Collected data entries
+ + + + + + +
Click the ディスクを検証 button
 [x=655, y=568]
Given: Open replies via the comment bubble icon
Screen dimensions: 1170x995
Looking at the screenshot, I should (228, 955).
+ + + + + + +
**Task objective:**
Output the entries above in their entirety, exactly as written.

**Result for this task:**
Click the ディスクを検証 button
 [x=655, y=568]
Given: Open replies via the comment bubble icon
Screen dimensions: 1170x995
Looking at the screenshot, I should (228, 955).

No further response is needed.